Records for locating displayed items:
____________________

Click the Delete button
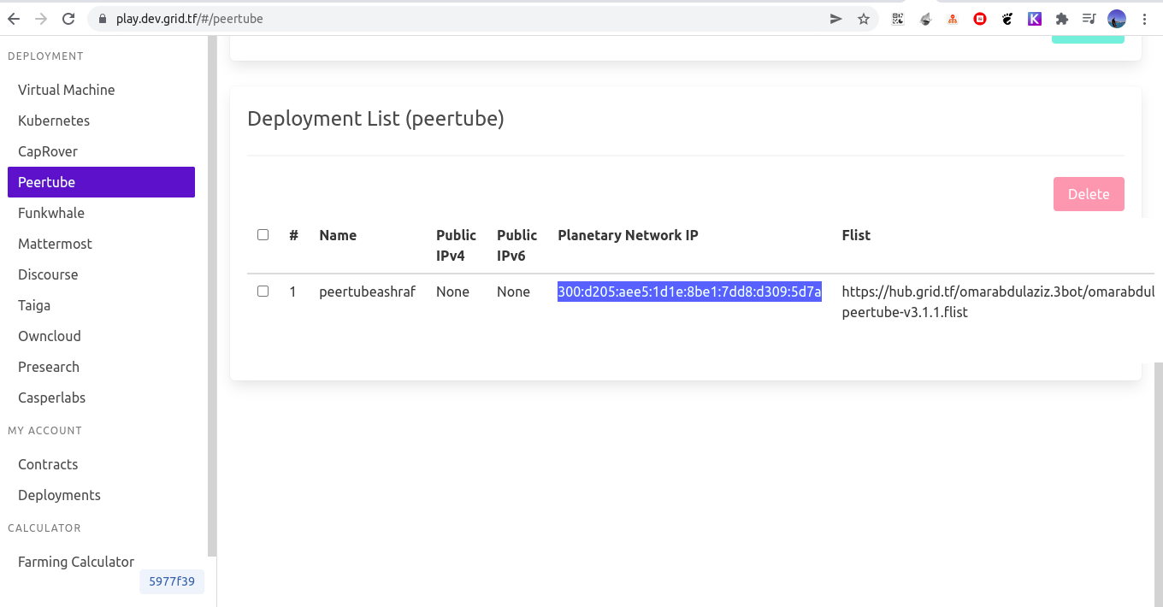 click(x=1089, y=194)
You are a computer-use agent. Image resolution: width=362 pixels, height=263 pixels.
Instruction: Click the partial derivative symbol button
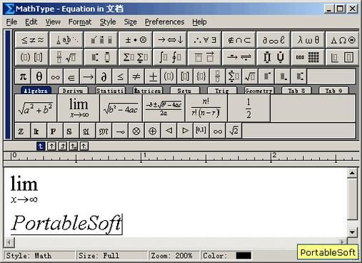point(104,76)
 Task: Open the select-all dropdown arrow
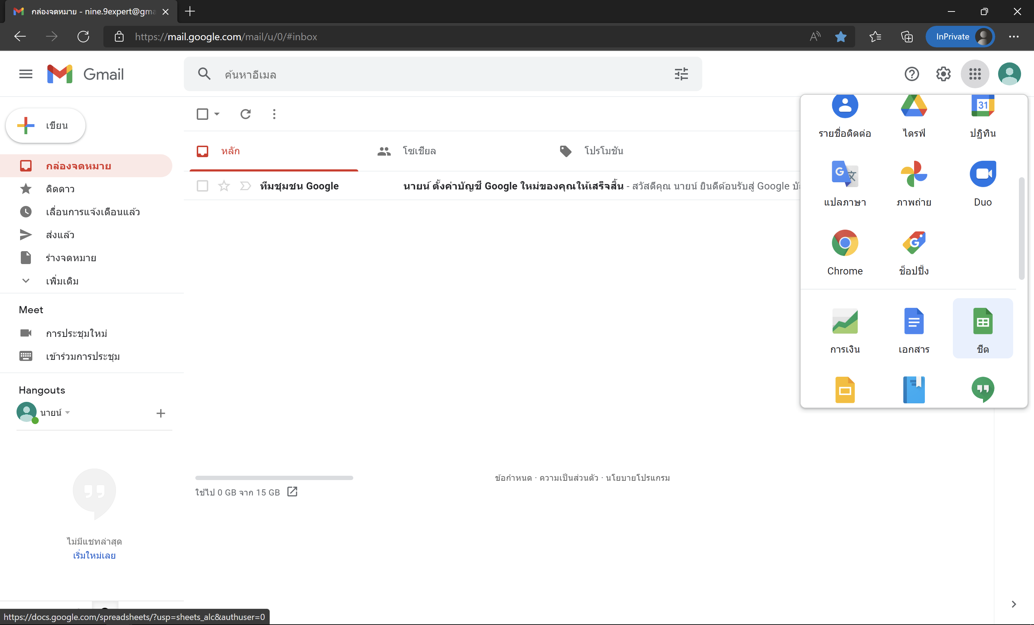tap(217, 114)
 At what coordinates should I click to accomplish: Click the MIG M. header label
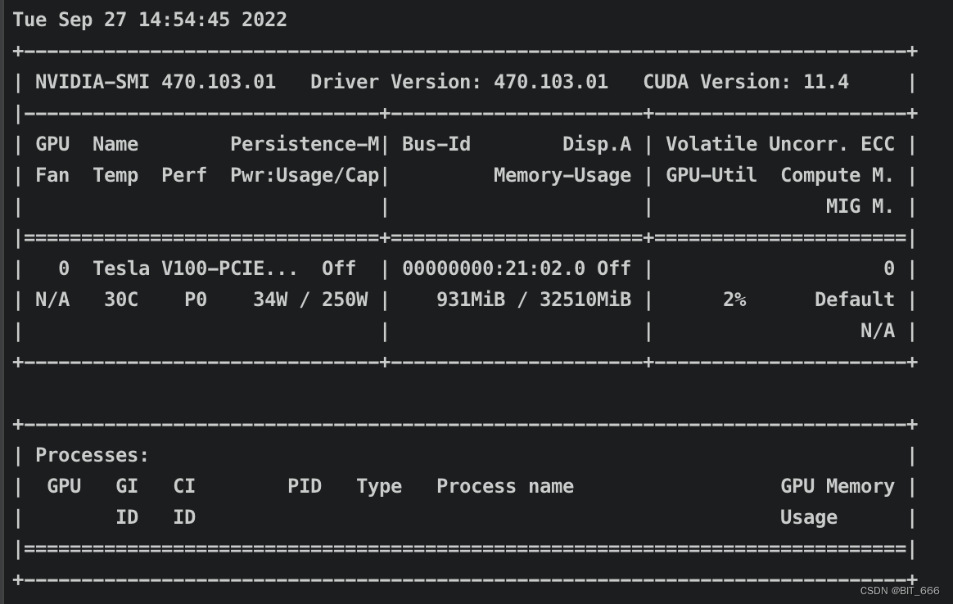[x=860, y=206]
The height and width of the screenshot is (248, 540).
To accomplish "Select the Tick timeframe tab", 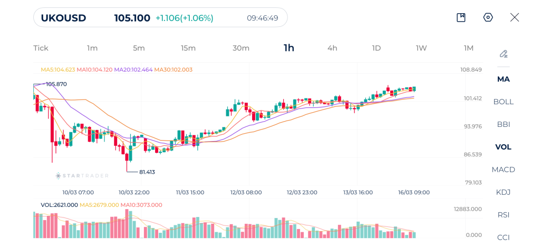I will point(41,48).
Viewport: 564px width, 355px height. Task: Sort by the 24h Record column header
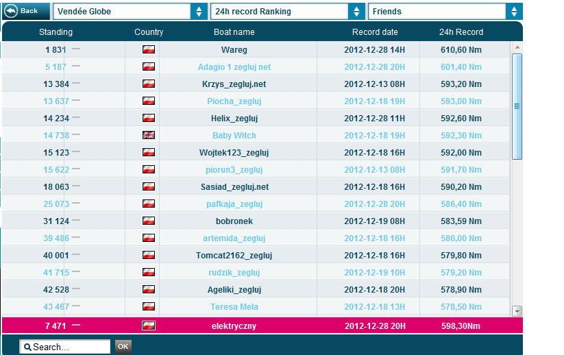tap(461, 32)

____________________

SET EXERCISE: Pick out every line in the records above that contains the word "height" and copy each of those lines in full.

TASK RESPONSE:
You are a computer-use agent. Image resolution: width=362 pixels, height=263 pixels.
The height and width of the screenshot is (248, 540).
Viewport: 564px width, 355px height. Task: Sort by the 24h Record column header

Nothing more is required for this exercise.